En piloto automático firmo pruebas, guardo juguetes y trato de juntar pares de calcetines donde todos parecen estar huachos.
El otoño tiene esa cosa nostálgica que nos hace disfrutar de estar en la casa después de haber salido, aunque sea por un momento. En otoño disfrutamos más de hacer estas cosas, que en primavera no hacemos con tanta vehemencia.
Luego de sentir que llevo una eternidad pareando calcetines y siendo una buena madre, siento que puedo ser aún mejor si preparo algo rico para la colación, que sea sano (aunque tenga toneladas de mantequilla, pero al menos no lleva nada con nombres espantosos como maltodextrina, goma xanthrana, clorfenamina o qué sé yo) y que provoque en mí la fantasía de que mis hijos son la envidia de sus compañeros por llevar las colaciones más cool.
Reanimada, me siento con ganas de hacer algo nuevo, rico y algo chinchoso, tal vez vintage, con aires de Hello Kitty: cupcakes de vainilla. Un simple queque con una cubierta fantoche y desenfadada, con un nombre muy pretencioso, que suena a pastelería neoyorkina. Cupcake.

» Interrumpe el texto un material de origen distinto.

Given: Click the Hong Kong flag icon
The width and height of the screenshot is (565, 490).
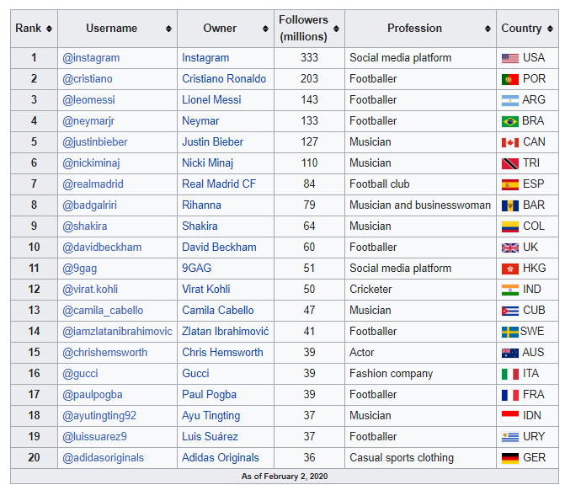Looking at the screenshot, I should coord(509,269).
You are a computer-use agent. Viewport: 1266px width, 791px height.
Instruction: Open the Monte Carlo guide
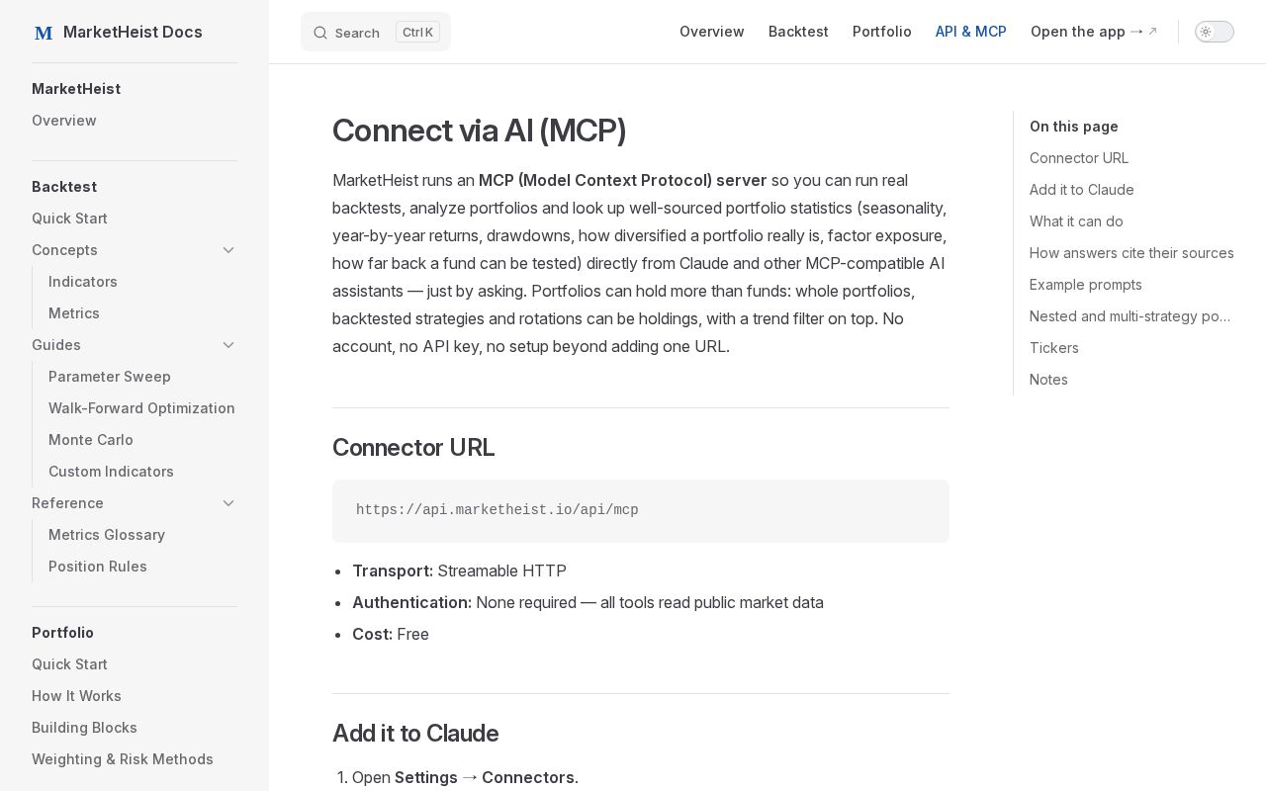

Solo decirlo me hace sentir una pastelera prfesional.



Ingredientes, para unos 10 cupcakes grandecitos:
- 1 taza de azúcar
- 120 gr. de mantequilla
- 1 1/2 tazas de harina con polvos de hornear
- 2 huevos
1/2 taza de leche
- 1 cdta. de vainilla (ojalá extracto, no escencia)

Para la cobertura:
- 120 gr. de mantequilla
- 400 gr. de azúcar flor (azúcar glas o impalpable)
- 80 ml de leche (algo así como dos cucharadas)
- 1 cdta. de vainilla

Preparación:
Batir el azúcar con la mantequilla hasta que esté espumoso. El ideal es que la mantequilla esté a temperatura ambiente. Si le da lata esperar a que se ablande, unos segundos en el microondas a bajísima temperatura harán el mismo trabajo. Luego, añadir los huevos de a uno, batiendo cada vez hasta mezclar. Agregar la harina cernida, la leche y la vainilla, hasta lograr una mezcla homogénea. Esta masa no lleva más polvos de hornear que la que trae la harina. No hay que preocuparse, no necesita más. la idea no es que suban hasta el techo, sino que quedan algo planos por encima, lo que hace más fácil decorarlos después.
Precalentar el horno a 180º, que es cuando ponemos la llama al mínimo y la subimos solo un poco más que eso. Colocamos la mezcla con una cuchara en los moldecitos. El ideal es tener de esos moldes de papel especiales, facilitan mucho la tarea del desmoldado. Los míos son una chochera que mi marido me compró en Ikea. Son hermosos.


Se hornean durante unos 25 minutos, o hasta que estén doraditos y al meterles un palito, salga seco. Luego se ponen a enfriar en una rejilla (por supuesto ni yo ni casi nadie tiene la famosa rejilla de enfriamiento, pero una tabla de madera sirve igual). Cuando están fríos se decora los que han sobrevivido hasta este punto.


Para hacer la cobertura se mezclan todos los ingredientes y se se bate bien hasta que está homogéneo. Recuerda trabajar la mantequilla blanda, o vas a estar batiendo hasta mañana. Divide la mezcla en pocillos, y tiñela con anilina comestible. Los colores pastel (obvio) son los ideales para estos bocaditos de fanfarronería. Evita los tonos azules, a nadie le parece apetitoso lo azul. Luego solo pones la cobertura en una manga para decorar, o la esparces con un cuchillo sobre el quequito. Si tienes mostacillas de colores para ponerles encima, tanto mejor.